The platform operator monitors EU AI Office publications, national competent authority output, sector regulator guidance (SRA, ICAEW, FCA, ICO, REC, CIPD), and selected industry commentary. A change that materially affects content triggers an out-of-cycle review.

10. Privacy posture (UK GDPR overlay)

Article 4 sits on top of, not instead of, UK GDPR. The platform's privacy design follows the data minimisation principle (Art. 5(1)(c)) and the principle of integrity and confidentiality (Art. 5(1)(f)).

10.1 Roles

For training data, NureComp acts as a processoron behalf of the customer organisation (controller). For platform marketing, account management, and the platform's own staff data, NureComp is the controller.

10.2 Pseudonymisation

SSO-mode tenants' staff are represented only by an HMAC-derived pseudonym HMAC(secret, org_id + ":" + sso_subject). The platform server holds the secret. The IdP holds the mapping back to the identified individual. This is a strong pseudonymisation under UK GDPR Article 11.

10.3 What we store

For SSO tenants: pseudonym, training records, certificates, audit timestamps. No names, no emails.

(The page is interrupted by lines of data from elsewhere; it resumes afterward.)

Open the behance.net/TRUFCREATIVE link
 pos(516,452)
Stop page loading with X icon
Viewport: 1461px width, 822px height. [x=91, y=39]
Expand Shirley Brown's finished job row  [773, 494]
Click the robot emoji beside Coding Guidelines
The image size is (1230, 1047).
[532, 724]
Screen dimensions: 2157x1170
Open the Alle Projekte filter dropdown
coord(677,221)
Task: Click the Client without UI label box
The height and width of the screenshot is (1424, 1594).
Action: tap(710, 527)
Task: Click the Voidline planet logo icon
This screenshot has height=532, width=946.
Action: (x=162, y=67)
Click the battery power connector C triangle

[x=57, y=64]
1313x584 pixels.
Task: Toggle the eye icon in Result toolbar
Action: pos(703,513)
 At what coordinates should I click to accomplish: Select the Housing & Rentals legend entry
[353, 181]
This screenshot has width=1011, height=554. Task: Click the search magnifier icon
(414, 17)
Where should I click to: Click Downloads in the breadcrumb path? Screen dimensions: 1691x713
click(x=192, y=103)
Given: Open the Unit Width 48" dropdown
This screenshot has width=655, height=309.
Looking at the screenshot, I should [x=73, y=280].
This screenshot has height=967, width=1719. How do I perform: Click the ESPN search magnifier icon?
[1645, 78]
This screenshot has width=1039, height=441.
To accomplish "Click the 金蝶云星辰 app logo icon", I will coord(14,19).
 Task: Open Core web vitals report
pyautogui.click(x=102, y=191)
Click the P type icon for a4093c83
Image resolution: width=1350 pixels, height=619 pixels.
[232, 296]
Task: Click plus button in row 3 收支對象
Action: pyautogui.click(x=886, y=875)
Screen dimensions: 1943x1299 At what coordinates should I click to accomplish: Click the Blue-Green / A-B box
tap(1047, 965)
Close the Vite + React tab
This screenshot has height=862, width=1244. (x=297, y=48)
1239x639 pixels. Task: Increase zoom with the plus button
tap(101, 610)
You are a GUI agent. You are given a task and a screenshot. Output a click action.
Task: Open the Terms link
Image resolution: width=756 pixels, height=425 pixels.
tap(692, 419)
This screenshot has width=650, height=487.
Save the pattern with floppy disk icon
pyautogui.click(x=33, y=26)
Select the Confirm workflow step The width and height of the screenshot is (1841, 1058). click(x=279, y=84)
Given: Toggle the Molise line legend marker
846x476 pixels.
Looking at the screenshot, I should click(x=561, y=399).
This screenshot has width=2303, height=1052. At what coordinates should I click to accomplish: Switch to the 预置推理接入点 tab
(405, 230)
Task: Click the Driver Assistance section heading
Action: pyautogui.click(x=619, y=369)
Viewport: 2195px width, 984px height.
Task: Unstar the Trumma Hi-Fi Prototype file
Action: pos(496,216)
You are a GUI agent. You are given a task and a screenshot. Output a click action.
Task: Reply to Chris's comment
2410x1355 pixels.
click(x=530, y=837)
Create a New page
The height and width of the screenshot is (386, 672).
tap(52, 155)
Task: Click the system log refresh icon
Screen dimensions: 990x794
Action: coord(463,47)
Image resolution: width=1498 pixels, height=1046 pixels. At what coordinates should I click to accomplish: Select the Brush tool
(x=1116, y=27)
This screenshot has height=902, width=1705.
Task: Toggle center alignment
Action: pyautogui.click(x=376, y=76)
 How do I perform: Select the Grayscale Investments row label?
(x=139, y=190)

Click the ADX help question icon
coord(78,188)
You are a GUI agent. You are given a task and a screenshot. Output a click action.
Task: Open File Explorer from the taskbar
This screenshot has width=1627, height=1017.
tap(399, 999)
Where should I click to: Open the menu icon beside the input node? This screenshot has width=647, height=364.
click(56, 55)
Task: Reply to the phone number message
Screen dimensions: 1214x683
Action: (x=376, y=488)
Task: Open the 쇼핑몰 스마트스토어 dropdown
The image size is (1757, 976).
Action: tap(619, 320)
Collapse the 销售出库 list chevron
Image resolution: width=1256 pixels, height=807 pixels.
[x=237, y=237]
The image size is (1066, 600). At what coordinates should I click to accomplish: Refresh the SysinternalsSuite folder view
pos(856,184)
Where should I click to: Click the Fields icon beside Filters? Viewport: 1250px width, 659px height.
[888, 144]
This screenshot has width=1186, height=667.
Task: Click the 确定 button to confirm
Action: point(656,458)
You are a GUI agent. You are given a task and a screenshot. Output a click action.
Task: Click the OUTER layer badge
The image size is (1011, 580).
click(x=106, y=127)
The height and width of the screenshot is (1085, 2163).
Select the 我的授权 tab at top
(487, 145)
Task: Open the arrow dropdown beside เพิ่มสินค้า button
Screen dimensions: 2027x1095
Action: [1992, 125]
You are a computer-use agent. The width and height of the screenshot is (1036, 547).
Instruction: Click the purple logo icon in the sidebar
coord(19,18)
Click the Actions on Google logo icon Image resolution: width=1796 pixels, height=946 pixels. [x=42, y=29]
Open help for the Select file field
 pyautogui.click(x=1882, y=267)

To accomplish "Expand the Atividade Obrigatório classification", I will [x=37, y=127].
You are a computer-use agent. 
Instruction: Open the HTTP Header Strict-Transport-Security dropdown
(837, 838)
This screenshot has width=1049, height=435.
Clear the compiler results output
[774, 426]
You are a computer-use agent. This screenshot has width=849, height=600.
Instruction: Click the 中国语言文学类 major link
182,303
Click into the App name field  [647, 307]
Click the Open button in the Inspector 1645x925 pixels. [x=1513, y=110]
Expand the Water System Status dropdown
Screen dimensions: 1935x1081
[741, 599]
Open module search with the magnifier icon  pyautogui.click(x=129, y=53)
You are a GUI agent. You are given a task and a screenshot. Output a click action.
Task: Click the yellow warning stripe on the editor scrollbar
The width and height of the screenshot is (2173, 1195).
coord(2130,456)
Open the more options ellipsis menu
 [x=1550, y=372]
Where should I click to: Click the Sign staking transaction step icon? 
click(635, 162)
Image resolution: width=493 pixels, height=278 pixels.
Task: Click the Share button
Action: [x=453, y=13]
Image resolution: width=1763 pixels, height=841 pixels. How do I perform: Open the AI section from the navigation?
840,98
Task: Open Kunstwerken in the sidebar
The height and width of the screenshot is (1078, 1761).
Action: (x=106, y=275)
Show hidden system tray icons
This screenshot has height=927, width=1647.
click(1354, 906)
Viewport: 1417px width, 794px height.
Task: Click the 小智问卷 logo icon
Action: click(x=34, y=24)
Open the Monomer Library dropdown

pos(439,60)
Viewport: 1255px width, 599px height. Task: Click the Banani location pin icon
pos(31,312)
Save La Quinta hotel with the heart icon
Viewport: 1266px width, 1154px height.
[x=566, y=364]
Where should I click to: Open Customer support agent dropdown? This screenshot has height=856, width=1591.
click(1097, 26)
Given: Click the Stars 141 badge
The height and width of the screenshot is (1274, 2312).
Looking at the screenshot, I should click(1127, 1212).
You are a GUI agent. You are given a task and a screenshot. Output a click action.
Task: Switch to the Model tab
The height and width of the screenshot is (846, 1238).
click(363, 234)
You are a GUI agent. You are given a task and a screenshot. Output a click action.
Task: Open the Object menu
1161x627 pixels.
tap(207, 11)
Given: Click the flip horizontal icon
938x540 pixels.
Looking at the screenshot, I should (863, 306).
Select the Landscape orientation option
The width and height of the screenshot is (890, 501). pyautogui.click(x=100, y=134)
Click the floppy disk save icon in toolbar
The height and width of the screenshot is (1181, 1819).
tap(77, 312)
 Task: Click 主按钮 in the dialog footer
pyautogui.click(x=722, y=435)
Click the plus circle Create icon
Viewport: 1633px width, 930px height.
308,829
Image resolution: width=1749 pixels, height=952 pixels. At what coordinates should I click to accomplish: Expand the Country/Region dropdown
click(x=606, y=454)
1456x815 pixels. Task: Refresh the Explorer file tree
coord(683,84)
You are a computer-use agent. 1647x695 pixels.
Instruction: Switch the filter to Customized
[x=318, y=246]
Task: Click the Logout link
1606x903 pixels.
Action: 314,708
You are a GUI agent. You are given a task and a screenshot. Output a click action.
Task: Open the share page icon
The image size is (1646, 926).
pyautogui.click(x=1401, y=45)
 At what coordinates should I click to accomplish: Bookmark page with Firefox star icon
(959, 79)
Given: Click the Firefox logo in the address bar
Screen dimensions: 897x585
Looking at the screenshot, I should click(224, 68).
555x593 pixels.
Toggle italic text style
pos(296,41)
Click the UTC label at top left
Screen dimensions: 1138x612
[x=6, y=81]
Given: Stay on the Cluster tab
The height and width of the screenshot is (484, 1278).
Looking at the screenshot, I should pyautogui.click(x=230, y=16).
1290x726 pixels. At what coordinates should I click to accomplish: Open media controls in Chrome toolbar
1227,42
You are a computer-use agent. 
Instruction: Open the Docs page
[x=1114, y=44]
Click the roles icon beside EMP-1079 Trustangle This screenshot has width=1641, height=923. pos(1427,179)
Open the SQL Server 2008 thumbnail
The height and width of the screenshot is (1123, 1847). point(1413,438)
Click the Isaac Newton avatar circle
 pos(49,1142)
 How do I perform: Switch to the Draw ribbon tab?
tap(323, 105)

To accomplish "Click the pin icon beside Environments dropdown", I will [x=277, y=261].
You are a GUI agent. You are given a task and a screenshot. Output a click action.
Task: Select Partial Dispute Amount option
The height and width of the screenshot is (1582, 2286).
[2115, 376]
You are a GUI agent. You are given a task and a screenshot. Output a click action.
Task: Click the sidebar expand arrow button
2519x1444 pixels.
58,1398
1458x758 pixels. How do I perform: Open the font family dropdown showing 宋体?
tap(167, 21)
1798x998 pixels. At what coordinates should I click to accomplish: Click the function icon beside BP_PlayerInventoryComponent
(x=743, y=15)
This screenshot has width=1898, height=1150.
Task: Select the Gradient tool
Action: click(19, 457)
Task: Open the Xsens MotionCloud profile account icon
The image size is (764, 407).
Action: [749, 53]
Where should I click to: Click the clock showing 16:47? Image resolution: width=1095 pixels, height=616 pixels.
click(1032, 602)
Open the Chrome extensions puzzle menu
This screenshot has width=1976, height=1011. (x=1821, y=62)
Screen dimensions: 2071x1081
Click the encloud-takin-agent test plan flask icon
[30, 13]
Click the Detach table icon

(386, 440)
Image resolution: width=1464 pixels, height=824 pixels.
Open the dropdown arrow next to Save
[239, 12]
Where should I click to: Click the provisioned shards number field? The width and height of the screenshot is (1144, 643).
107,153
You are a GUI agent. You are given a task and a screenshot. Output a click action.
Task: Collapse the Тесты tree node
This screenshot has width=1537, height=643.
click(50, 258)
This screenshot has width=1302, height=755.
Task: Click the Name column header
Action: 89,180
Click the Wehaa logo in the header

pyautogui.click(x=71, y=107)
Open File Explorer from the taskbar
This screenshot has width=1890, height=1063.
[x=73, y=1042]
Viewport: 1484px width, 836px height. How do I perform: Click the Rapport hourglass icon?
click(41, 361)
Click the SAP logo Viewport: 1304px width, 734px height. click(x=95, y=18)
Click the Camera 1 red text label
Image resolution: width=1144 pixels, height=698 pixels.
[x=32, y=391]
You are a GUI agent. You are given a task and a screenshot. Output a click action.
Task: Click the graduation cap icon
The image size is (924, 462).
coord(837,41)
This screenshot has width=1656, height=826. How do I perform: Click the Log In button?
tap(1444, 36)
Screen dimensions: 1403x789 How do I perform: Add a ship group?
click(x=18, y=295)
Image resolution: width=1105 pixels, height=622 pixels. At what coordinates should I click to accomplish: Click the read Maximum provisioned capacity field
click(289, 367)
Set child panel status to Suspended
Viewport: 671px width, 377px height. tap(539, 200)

For email-mode tenants (Starter): name + email + training records, under standard processor terms.

10.4 What we do not store

Learner reflections are stored against the pseudonym and are visible only to the learner who wrote them; even an authenticated admin cannot read them. Per-learner verification queries are rate-limited and audited but never linked to specific verifier identities (the verifier is anonymous by design).

10.5 International transfers

All processing is in the EU jurisdiction. Where any sub-processor sits outside the EU (e.g. Anthropic for optional AI features in Pro/Business tiers), the transfer is governed by EU Standard Contractual Clauses or the UK International Data Transfer Addendum.

Full detail in the Privacy Policy and Data Processing Addendum.

11. Limitations and what this does not certify

The credibility of this methodology depends on honest framing of its limits. Specifically:

  • Not legal advice. This document and the NureComp platform do not constitute legal advice. Customers must use the platform alongside, not instead of, qualified legal and compliance advisors.
  • Does not certify any specific regulatory outcome.A NureComp certificate evidences that a named or pseudonymous individual completed a specified curriculum and assessment. It does not warrant that the customer organisation as a whole is “Article 4 compliant” — that judgement remains with the competent regulator.
  • Does not cover Articles 9–14, 26, etc. These articles impose substantial deployer obligations on high-risk AI systems (Annex III) that go beyond literacy training. NureComp surfaces high-risk uses in the Discovery Registry but does not, at launch, deliver the full Article 9–14 deployer programme (risk management system, data governance, technical documentation, human oversight, accuracy and robustness testing, post-market monitoring). Customers with Annex III systems must address those obligations through separate processes.
  • Does not provide assurance over customer-supplied data. Discovery survey results depend on staff self-report; staff under-reporting of unsanctioned use is a known limitation, mitigated by the optional browser-extension discovery available at the Enterprise tier.
  • Self-authored at version 1.0. This document will be reviewed and re-issued by independent UK counsel as part of the first solicitor-engagement cycle. The version field at the top of this document identifies which iteration a given customer pack contains.

12. Versioning and change control

This document carries a version number and an issue date. Both are surfaced on every page of the evidence pack that references it.

Material changes — new sections, removed obligations, regulatory re-mappings — increment the major version. Editorial revisions increment the minor version. The current version is 1.0, issued 24 May 2026.

Previous versions remain available on request to methodology@nuregroup.com.


Issued by Nure Group Limited. NureComp is a trading name of Nure Group Limited. This document is published at /methodology and referenced from every evidence pack and every certificate generated by the platform.